Company culture is among the most top characteristics that job-seekers say is important to them in a workplace — and for good reason. In an age of workaholism and burnout, work–life balance and job satisfaction are increasingly crucial to our well-being.
Company culture plays a large role in that, from the general feeling of acceptance and support to the inner workings of how projects get done. The best candidates for any given role are paying close attention to prospective employers’ reputations, so it’s worth your effort to build a culture that appeals to them. Plus, a poor culture can cause your top employees to seek a position elsewhere. If you feel like your company is weak, unappealing, or even toxic, don’t despair.
It’s quite possible to transform your company culture for the better. Here’s how.
Evaluate Your Current Employees’ Satisfaction
While performance reviews are common, it’s also useful to ask your employees how they would rank their supervisors and the workplace in general. Assess whether or not they feel like they have the resources they need to succeed. Are there processes or workﬂows that trip them up? Do they need a more ergonomic desk setup or ﬂexible work schedule? These aren’t just personal preferences: The unique demands of your workplace and the projects you do all have an impact on how your employees work. By identifying discrepancies or inefﬁciencies, you can take the ﬁrst step toward improving the culture.
Decide What Type of Workplace You Want
It’s okay if the famous “startup culture” doesn’t suit your business. In fact, an attempt to make your workplace whimsical or casual may backﬁre if it doesn’t suit the nature of the work. By the same token, a very rigid or formal workplace might be holding your employees back. The key is to see how if your workplace attributes and company values align.
For example, if you say that your company is invested in sustainability, but you’ve got your employees working under incandescent bulbs or with gas-guzzling equipment, you’re not walking the talk. If you discover this type of inconsistency, begin taking the steps to bring your values and workplace into alignment.
Communicate Your Company’s Story.
One thing that all strong company cultures have in common is that they carry the company’s story with them.

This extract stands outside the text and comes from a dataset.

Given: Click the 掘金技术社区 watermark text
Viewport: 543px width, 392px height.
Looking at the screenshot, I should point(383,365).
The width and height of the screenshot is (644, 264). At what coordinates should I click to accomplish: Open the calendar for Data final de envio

These days, storybased marketing is very popular and effective, but internal marketing is just as important. Do your employees even know why you’re in business? What have you learned in your company’s journey that might motivate them?
Use your company’s story to guide an internal rebranding. This can include a new tagline, a company newsletter, motivational posters, or all of the above. Be honest and authentic with your employees, just as you would with your customers or clients. By doing so, you can build loyalty among your team and strengthen your company culture.

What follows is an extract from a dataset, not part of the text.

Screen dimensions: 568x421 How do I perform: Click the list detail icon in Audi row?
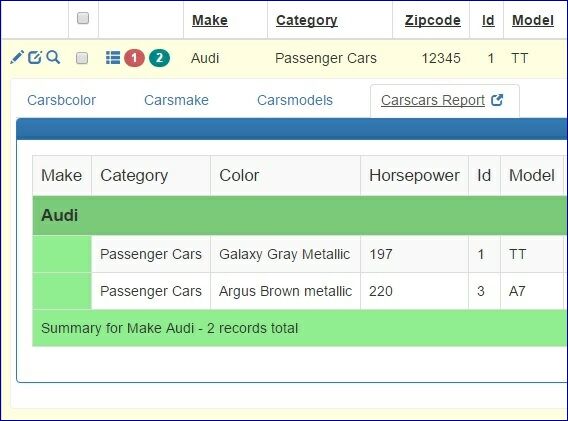click(x=113, y=58)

Take Steps to Address Problems.
One of the hardest yet more important things to do is to look in the mirror. If you’ve gotten negative reviews, the best candidates are seeing that when they evaluate your company. Take some time to search for reviews on Glassdoor and other job search sites. If you see that your former employees have left negative reviews, take it to heart.
There might be something to resolve. Common workplace problems that detract from a good company culture include micromanaging, poor project management, and nepotism. To strengthen your culture, create a plan of action to deal with these issues.

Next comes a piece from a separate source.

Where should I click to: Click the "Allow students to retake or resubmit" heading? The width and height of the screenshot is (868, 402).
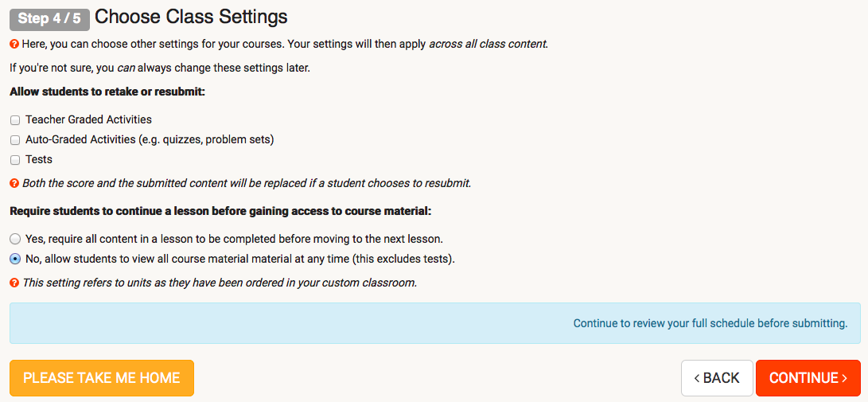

If you realize that your supervisors need improvement, offer a training program or consider a new project management system that can provide a more supportive, productive environment for your team. Doing this goes a long way toward a positive company culture.
Strengthening a company culture is no small matter, but an introspection, careful approach can bring it within your reach. Aim to have your company’s story, values, and efﬁciency lead the way, and eliminate or correct anything that might be contributing to a negative experience. Most importantly, be authentic and transparent. Loyalty goes a long way toward deﬁning a place people love to work.